In the 1950’s there were great Stickball teams in New York. In the South Bronx(Jackson Knights, Lucky Sevens, Tigers), Italian Harlem (Pleasant Avenue), Spanish Harlem (Prestos, Home Relief, Devils), Little Italy (Mott Street), and Hell’s Kitchen (66th Street). These were tough smart teams that knew how to win close games, especially low scoring games. Many of the South Bronx players were still playing in the 1980’s and winning when they were well past their prime. Every good team thinks they were the best ever, but it would be interesting to hear from people who saw the Sixtyboys and the above 1950 teams play to get a real comparison. The Knights, Tigers, Sevens and Pleasant Avenue played hitting by-your-self and on-a-pitch. Mott Street played hitting by-your-self and the Prestos, Home Relief, Devils and 66th street played on-a pitch.
In my neighborhood (Manhattanville), the guy to watch out for was “Sam the two-dollar man”. I never actually saw him, but the guys in my crew would occasionally say something like “Sam the two-dollar man was around yesterday, I think he was talking to Junior”. Then Junior would have to fervently proclaim he never got in the car.

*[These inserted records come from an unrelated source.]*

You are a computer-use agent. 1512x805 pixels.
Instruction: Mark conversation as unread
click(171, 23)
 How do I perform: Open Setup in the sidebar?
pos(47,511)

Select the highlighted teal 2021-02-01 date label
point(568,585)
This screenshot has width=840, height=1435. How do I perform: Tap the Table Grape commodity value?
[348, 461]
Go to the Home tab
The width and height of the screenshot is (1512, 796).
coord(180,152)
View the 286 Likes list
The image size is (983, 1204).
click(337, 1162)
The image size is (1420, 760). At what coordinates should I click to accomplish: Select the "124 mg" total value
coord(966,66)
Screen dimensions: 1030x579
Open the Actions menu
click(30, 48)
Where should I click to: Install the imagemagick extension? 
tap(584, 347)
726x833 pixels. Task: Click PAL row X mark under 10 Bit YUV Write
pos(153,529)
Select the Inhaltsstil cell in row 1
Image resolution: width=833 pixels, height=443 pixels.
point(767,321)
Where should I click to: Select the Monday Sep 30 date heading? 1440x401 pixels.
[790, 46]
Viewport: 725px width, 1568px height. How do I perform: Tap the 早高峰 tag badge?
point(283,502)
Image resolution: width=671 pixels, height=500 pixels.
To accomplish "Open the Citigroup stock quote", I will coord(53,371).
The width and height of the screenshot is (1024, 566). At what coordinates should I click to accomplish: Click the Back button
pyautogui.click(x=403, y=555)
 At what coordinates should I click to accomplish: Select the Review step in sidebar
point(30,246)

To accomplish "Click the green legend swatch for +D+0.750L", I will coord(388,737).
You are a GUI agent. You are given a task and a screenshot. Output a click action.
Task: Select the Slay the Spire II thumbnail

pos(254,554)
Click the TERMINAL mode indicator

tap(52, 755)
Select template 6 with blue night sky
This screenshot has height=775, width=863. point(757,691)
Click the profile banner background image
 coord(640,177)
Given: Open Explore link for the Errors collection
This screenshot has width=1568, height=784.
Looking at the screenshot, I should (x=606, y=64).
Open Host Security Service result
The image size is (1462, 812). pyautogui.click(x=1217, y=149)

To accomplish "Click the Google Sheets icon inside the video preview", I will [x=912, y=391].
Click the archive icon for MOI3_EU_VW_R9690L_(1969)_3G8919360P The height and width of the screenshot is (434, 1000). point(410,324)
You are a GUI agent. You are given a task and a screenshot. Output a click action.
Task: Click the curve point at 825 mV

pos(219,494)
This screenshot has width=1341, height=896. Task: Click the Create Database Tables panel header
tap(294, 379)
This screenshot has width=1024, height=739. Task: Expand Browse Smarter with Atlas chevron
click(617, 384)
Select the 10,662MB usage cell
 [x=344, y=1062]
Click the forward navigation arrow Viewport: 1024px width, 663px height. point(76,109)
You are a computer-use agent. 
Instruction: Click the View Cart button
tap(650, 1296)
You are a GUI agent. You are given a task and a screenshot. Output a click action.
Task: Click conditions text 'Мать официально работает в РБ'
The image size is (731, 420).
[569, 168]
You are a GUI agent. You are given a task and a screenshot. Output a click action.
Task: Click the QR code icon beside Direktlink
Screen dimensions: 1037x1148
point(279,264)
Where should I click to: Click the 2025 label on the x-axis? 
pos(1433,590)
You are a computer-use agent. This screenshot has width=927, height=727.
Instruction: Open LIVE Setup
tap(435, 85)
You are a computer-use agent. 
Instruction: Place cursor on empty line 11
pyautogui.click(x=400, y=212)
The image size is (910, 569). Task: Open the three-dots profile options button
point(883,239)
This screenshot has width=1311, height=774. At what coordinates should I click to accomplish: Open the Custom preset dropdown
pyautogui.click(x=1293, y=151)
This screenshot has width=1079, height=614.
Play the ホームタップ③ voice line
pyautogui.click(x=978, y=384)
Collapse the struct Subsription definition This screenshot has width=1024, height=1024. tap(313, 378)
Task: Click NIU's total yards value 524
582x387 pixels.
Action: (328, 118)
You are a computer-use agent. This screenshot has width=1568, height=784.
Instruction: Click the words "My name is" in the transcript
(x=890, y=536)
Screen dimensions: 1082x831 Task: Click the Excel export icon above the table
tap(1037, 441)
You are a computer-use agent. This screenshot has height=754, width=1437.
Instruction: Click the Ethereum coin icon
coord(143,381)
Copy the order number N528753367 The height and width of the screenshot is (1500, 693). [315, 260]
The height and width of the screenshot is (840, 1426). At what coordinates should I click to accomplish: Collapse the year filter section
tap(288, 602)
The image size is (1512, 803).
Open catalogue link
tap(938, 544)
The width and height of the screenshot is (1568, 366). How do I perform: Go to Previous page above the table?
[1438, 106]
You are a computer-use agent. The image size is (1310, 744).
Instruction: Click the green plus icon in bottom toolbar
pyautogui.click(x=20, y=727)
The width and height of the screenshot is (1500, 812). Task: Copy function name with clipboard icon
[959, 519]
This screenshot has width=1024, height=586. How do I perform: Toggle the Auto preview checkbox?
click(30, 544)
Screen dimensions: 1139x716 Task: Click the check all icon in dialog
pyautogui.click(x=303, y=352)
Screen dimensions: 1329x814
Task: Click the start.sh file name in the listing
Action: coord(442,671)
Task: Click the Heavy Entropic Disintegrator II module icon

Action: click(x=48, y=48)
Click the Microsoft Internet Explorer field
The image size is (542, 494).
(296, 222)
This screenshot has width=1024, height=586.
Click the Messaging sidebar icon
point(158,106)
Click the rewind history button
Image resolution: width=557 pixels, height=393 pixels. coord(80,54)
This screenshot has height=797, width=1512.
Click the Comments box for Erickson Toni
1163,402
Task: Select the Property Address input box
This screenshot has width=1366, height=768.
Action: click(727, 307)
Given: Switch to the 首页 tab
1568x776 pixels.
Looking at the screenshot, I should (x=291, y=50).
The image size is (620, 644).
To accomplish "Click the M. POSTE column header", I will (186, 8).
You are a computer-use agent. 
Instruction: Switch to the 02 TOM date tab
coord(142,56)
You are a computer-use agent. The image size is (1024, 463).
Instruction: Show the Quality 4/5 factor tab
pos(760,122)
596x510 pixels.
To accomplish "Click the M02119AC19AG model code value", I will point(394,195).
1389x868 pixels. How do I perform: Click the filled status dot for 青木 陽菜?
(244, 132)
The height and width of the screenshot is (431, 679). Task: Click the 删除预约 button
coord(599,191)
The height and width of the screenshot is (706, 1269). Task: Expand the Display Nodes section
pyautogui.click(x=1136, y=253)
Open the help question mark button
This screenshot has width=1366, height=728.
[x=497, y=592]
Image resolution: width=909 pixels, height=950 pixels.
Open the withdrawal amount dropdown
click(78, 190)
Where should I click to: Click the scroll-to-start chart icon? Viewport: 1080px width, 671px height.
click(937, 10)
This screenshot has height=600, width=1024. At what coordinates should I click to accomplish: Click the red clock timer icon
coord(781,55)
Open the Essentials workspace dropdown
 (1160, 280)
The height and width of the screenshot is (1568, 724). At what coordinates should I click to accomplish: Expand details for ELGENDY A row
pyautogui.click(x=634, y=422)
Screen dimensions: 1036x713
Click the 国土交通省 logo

I grew up on New York’s Lower East Side 80 years ago. About 40 years ago, I was amazed when a woman friend, reminiscing about her childhood in Winthrop Mass., north of Boston, sang a group street game chant: “Oh, Oh, the ring we leave-o!” It struck me immediately that her “Ring we leave-o” was obviously the phrase that somehow morphed into the Italian-sounding “Ringoleavio” in the streets of New York. It may or may not have been exactly the same game. Does anyone know? How did they play The Ring We Leave-o in Boston in the 1930s?
wowwwwwwwwwww–l.e.s talk on here,,,i play handball at grandt st,chinatown,,and all these sites brings me back,,from the fish market(which is very much alive til this day)to restaurants to franks bike shop,lolo,,,
I was from the area of simpson and westchester avenue.in the 50s we played all the city games talked to all the girls and busted out those doo-op songs in every hallway every night. The popular songs were oh what a night, maybe,the wind, shout, tears on my pillow, i only have eyes for you, why do fools fall in love etc. Then we went on to salsa dancing at the tritons, hunts point palace, cuban club, tropicoro, international, yorkville casino, manhattan center, the corso, cheetah,the 3101/2, the shay jose, the gallery,terrace gardens, embassy ballroom etc. The boys on the block were manny, cookie, pucho, lefty,louie, fingers julio, tito flat top, frenchie, chickie, joe nose, thurman, mr. lee, lil diaz etc. some people talk about bad childhoods but I thank God for growing up in the Bronx. A lot of good memories a lot of good friends. Hopefully people pass on this sight to others so that we can start to find old friends through their stories. I am a young 63 that is a prime example of a city boy who now lives in the country.I went to ps 20 then to jhs 40
Fireworks…by the middle of the afternoon in my neighborhood on Staten Island, South Beach projects you couldn’t even see the smoke was so thick and fireworks were illegal!!!! Actually the fireworks for the 4th usually started going off around June 20th (right after we got out of school) and we’d see all the people coming up from the South (where fireworks were legal) opening up their trunks and selling fireworks to anyone who had money…one summer we bought a mat of firecrackers (144 packs)…I was so tired of them after that!! Blue Angels always few at South Beach every 4th of July and you could see them from the roof of our projects…1976 4th of July was awesome…one of the best other than 1986 when the Statue of Liberty reopened after being renovated…one million people in downtown Manhattan…if you were claustrophobic you would have died! Bud beer being sold out of garbage pails in Chinatown…what a city! I live in California now and would never move back but my childhood was the absolute best! maryfinn
I lived in NYC on 162nd st. in Washington Heights and we played stickball quite a bit during the late 40’s and 50’s. I remember we had a team called the COMETS. It was a rather loose organization and some of us had blue t-shirts with the name in red while others had no team shirt at all. The “Spaldines” spent quite a lot of time on the roof of Jumels Garage, which is still there by the way. Every so often someone had to go up to the roof of an adjoining apartment house and jump from a fire escape to the roof of the garage to retrieve some so games could continue. It’s been 50 years but I can still conjure up the sounds of the bats hitting the ground after a solid hit and the smells of the hot tar street baking on a sultry summer afternoon. Not to mention the occasional sound of breaking glass as someones window became a sacrifice to the game.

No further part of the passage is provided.